Convert the records from the line with "Click the 'Bicycle, Hiking" to the line with "439x640 pixels. (295, 460)" into a JSON list of strings, one string per line, without the blank lines.

[START Data for this task]

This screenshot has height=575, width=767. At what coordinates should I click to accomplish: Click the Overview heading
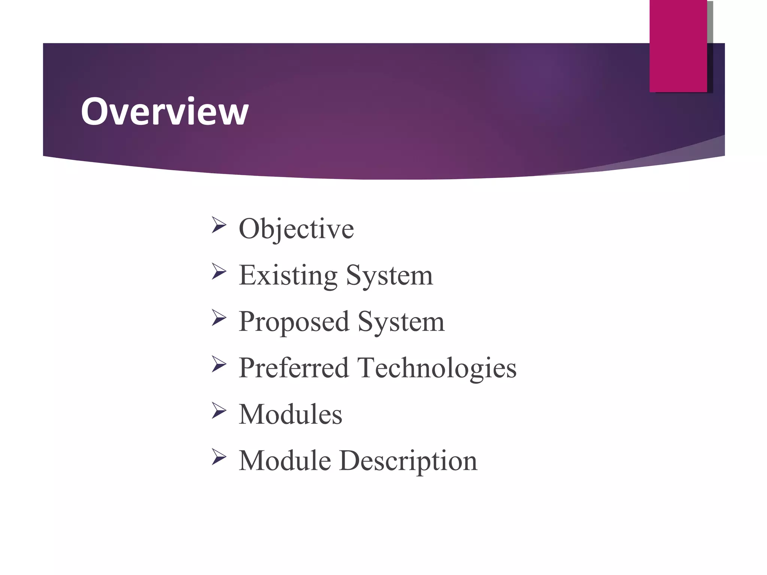click(164, 111)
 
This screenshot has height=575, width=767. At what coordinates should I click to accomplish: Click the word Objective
click(296, 229)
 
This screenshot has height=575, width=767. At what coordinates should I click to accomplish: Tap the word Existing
click(288, 275)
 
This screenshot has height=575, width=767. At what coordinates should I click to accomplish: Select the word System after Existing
click(389, 276)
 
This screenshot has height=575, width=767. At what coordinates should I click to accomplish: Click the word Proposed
click(294, 322)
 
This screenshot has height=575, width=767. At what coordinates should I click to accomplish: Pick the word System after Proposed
click(401, 322)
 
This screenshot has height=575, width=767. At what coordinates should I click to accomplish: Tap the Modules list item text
click(290, 414)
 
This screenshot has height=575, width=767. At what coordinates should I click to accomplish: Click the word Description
click(408, 461)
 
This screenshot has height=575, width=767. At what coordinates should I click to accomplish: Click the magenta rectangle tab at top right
click(678, 46)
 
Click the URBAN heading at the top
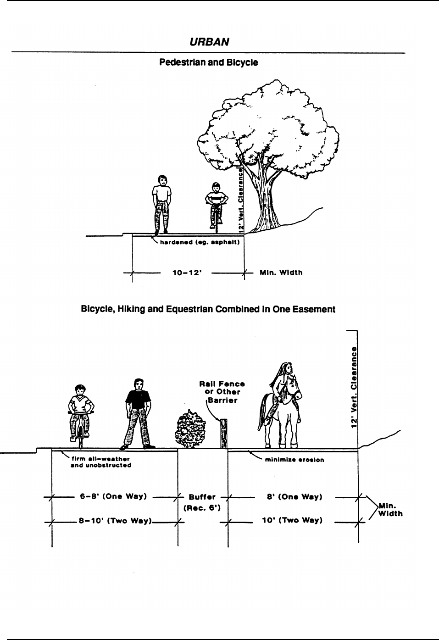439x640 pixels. (209, 42)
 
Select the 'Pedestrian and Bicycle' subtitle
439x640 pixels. (208, 62)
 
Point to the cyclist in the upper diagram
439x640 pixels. (216, 204)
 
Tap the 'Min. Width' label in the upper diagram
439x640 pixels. (281, 273)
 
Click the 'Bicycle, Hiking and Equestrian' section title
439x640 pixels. (208, 309)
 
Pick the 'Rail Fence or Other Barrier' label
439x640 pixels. (222, 392)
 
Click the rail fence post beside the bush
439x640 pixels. (224, 434)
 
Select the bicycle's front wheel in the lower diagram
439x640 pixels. (81, 436)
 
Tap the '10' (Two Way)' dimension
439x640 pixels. (294, 520)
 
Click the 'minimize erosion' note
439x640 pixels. (295, 460)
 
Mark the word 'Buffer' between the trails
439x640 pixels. (202, 497)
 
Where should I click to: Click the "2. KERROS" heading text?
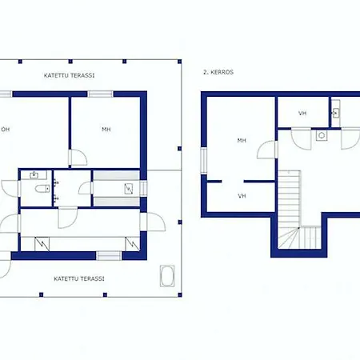218,72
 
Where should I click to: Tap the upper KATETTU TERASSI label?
69,75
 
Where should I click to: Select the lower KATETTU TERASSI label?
79,279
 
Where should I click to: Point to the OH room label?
6,130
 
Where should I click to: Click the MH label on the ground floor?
106,130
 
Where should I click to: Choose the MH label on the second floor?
242,140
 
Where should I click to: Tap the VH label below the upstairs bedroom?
242,196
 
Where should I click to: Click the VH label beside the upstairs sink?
302,114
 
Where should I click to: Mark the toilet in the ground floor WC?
42,189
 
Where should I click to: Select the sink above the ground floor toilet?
34,175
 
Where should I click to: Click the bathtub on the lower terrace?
167,276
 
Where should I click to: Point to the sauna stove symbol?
129,189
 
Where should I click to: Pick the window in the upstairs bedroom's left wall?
204,161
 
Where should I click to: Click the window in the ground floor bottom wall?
109,256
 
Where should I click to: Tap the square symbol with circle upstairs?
322,135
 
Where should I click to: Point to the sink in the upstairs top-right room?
336,113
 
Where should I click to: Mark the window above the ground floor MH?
100,94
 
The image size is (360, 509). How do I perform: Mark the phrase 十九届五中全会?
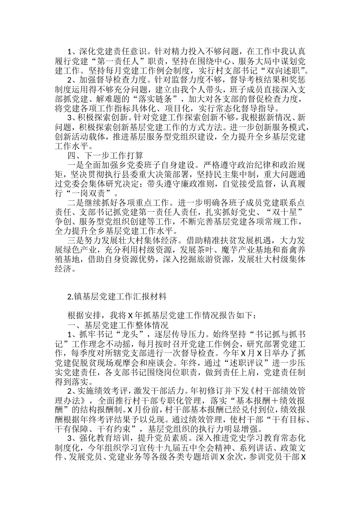click(x=169, y=448)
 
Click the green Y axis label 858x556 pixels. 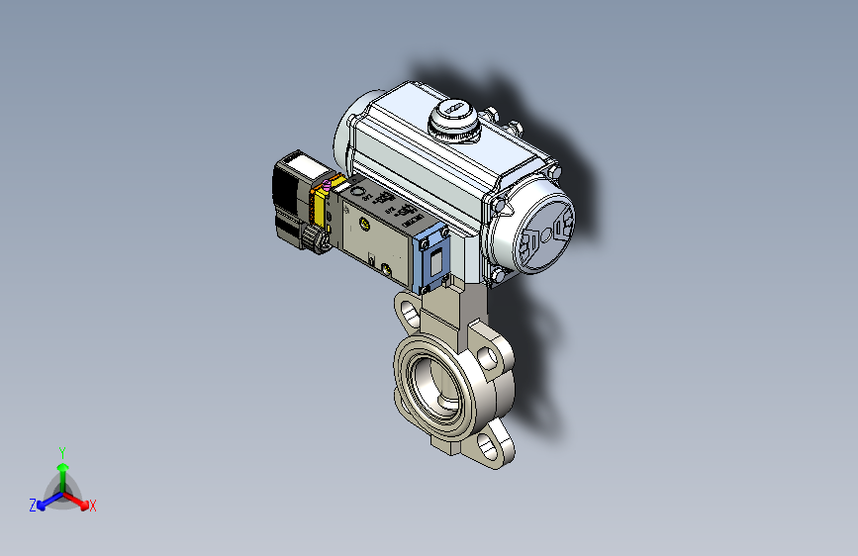pyautogui.click(x=61, y=450)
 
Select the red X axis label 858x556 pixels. pyautogui.click(x=93, y=507)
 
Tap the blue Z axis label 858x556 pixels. pyautogui.click(x=32, y=506)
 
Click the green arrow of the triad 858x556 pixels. pyautogui.click(x=61, y=467)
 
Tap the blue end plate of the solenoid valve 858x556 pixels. pyautogui.click(x=433, y=260)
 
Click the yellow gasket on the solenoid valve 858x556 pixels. pyautogui.click(x=321, y=209)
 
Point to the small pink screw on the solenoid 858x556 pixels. pyautogui.click(x=326, y=185)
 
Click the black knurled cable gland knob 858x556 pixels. pyautogui.click(x=315, y=238)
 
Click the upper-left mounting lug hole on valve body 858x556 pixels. pyautogui.click(x=407, y=314)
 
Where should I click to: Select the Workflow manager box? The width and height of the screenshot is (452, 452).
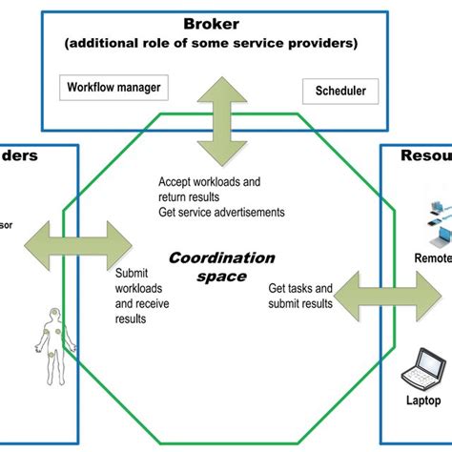(113, 88)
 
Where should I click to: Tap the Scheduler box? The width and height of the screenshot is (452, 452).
(340, 92)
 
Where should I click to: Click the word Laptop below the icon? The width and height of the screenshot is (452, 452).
(420, 401)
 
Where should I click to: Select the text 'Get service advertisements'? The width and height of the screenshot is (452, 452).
(222, 213)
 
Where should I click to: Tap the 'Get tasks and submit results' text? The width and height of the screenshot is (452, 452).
(300, 296)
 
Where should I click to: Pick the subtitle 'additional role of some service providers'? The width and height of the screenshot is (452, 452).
(214, 44)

[END Data for this task]

Completed task:
[
  "Click the 'Bicycle, Hiking and Equestrian' section title",
  "439x640 pixels. (208, 309)",
  "Pick the 'Rail Fence or Other Barrier' label",
  "439x640 pixels. (222, 392)",
  "Click the rail fence post beside the bush",
  "439x640 pixels. (224, 434)",
  "Select the bicycle's front wheel in the lower diagram",
  "439x640 pixels. (81, 436)",
  "Tap the '10' (Two Way)' dimension",
  "439x640 pixels. (294, 520)",
  "Click the 'minimize erosion' note",
  "439x640 pixels. (295, 460)"
]